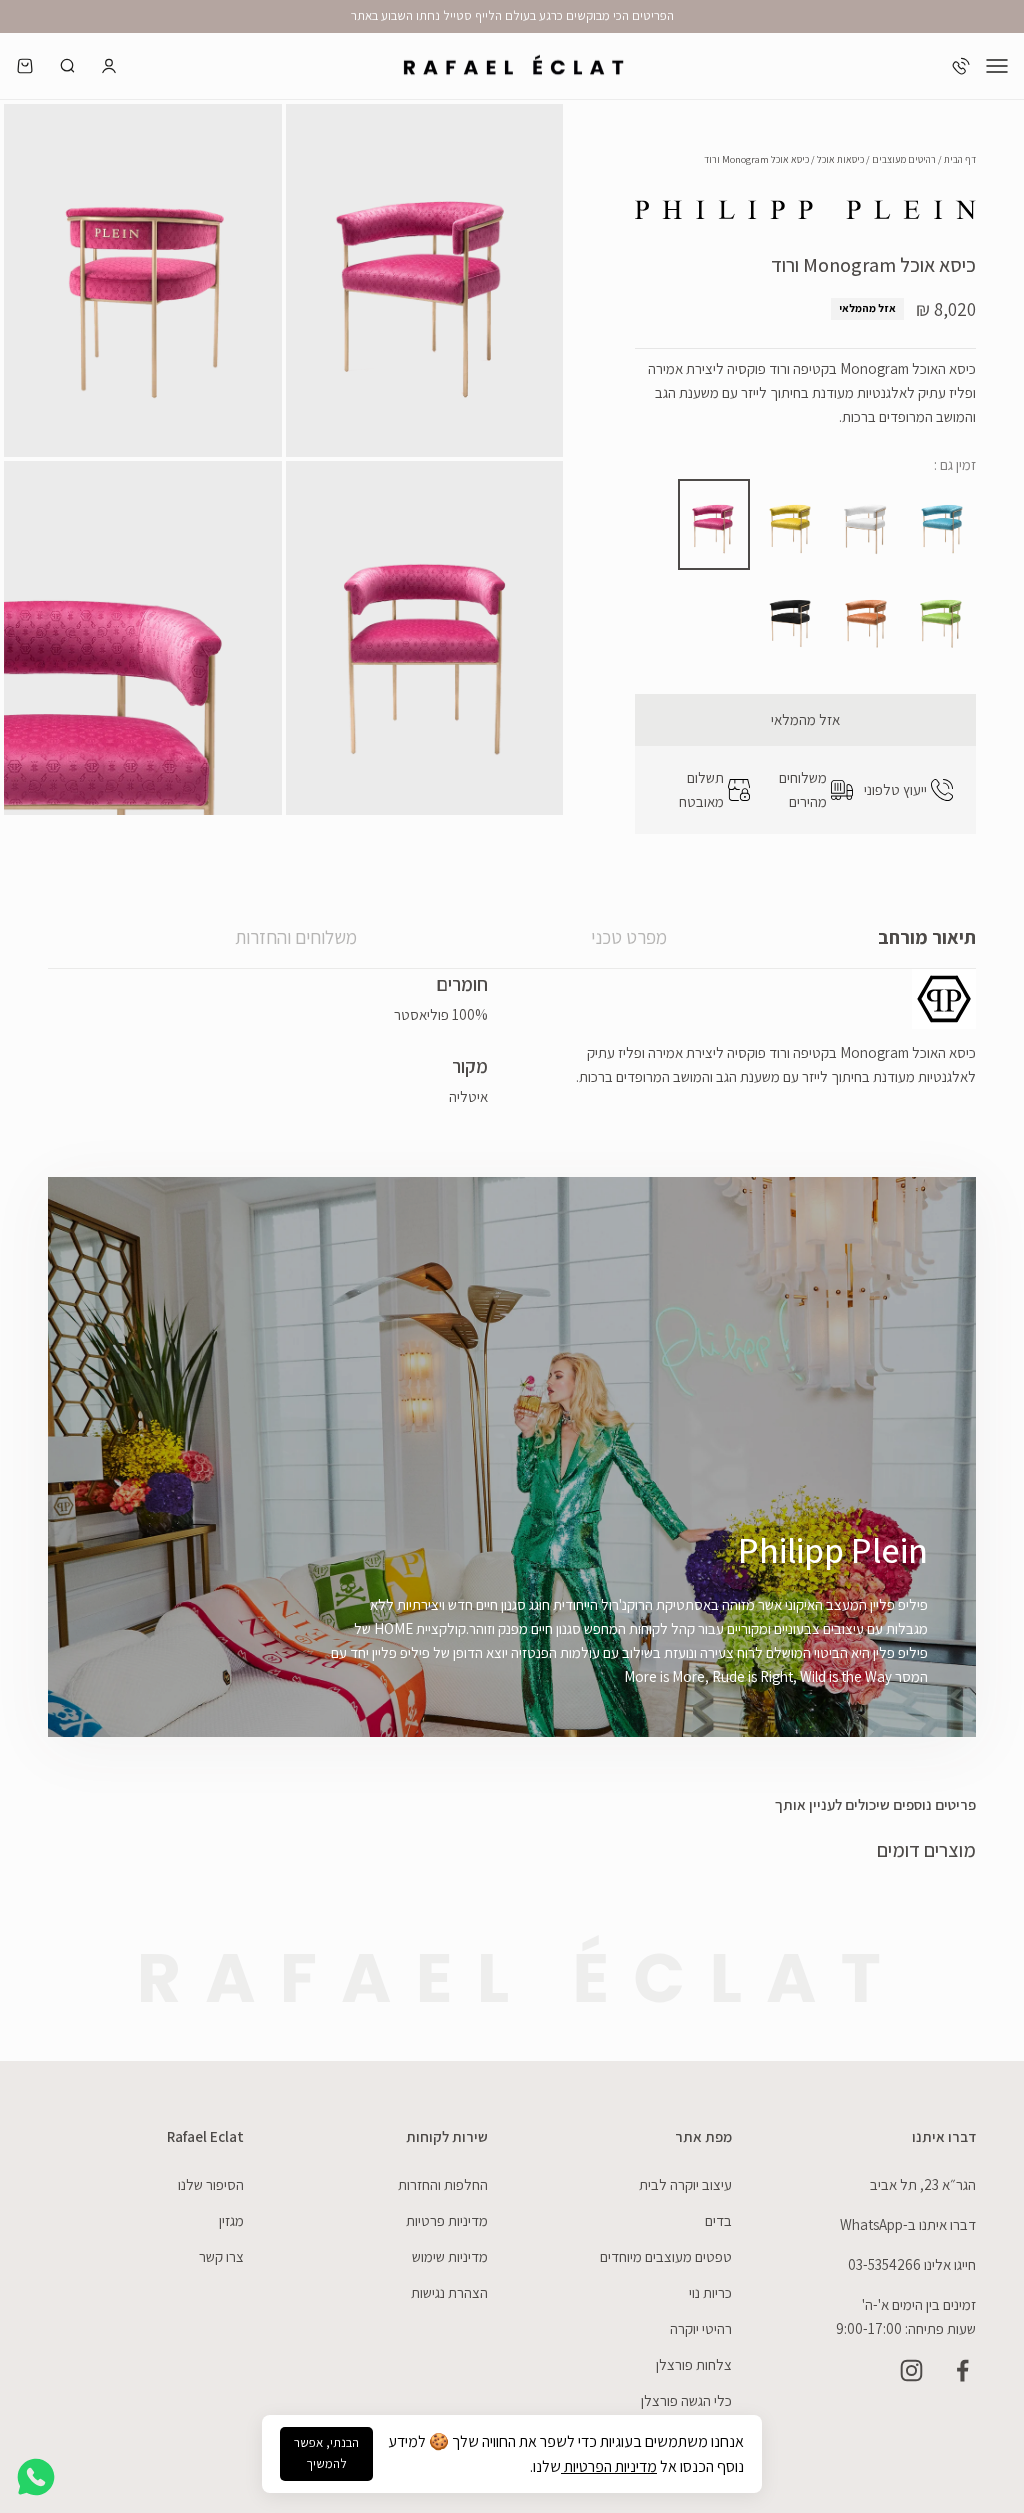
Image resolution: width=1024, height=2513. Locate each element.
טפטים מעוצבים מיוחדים (666, 2256)
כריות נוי (710, 2292)
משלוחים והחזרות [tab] (296, 937)
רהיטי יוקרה (701, 2328)
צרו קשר (221, 2256)
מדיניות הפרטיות (609, 2466)
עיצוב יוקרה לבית (685, 2184)
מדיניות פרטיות (447, 2220)
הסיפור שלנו (211, 2184)
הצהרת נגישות (449, 2292)
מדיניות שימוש (450, 2256)
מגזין (231, 2220)
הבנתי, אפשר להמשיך (326, 2453)
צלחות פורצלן (694, 2364)
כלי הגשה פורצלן (686, 2400)
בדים (718, 2220)
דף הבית (960, 159)
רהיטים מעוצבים (904, 159)
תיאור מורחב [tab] (927, 937)
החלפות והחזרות (443, 2184)
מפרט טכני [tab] (628, 937)
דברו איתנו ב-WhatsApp (908, 2224)
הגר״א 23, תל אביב (923, 2184)
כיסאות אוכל (840, 159)
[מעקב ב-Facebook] (962, 2370)
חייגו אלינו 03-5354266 (912, 2264)
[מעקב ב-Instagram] (911, 2370)
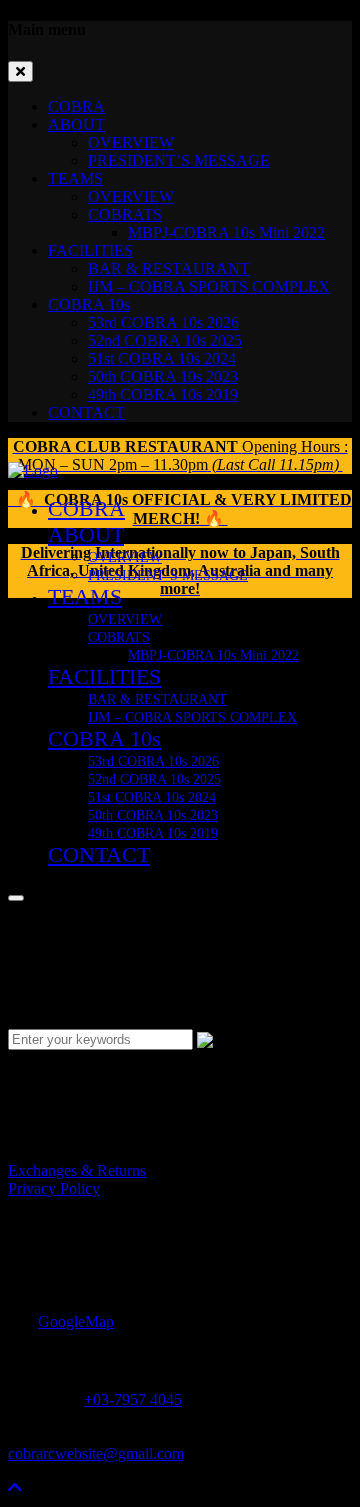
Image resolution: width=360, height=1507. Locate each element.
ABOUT (76, 124)
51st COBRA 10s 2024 (162, 358)
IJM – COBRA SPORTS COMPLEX (209, 286)
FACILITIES (90, 250)
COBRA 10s (89, 304)
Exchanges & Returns (77, 1170)
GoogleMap (76, 1321)
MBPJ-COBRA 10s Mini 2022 (226, 232)
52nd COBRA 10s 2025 (165, 340)
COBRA (76, 106)
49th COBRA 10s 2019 (163, 394)
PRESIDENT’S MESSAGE (179, 160)
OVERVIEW (131, 142)
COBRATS (125, 214)
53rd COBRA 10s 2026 (163, 322)
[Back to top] (15, 1487)
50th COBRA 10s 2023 (163, 376)
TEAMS (75, 178)
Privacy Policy (54, 1188)
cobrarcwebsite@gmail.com (96, 1453)
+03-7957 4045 (133, 1399)
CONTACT (86, 412)
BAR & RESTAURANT (169, 268)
◆ ◆ ◆ ◆
▸ What to work on
Your task is to extract the lines running from the one with "51st COBRA 10s 2024 (162, 358)" to the end of the material, inclusive, copying each exactly and adding nothing.

▸ Your solution
51st COBRA 10s 2024 (162, 358)
IJM – COBRA SPORTS COMPLEX (209, 286)
FACILITIES (90, 250)
COBRA 10s (89, 304)
Exchanges & Returns (77, 1170)
GoogleMap (76, 1321)
MBPJ-COBRA 10s Mini 2022 (226, 232)
52nd COBRA 10s 2025 (165, 340)
COBRA (76, 106)
49th COBRA 10s 2019 (163, 394)
PRESIDENT’S MESSAGE (179, 160)
OVERVIEW (131, 142)
COBRATS (125, 214)
53rd COBRA 10s 2026 (163, 322)
[Back to top] (15, 1487)
50th COBRA 10s 2023 (163, 376)
TEAMS (75, 178)
Privacy Policy (54, 1188)
cobrarcwebsite@gmail.com (96, 1453)
+03-7957 4045 (133, 1399)
CONTACT (86, 412)
BAR & RESTAURANT (169, 268)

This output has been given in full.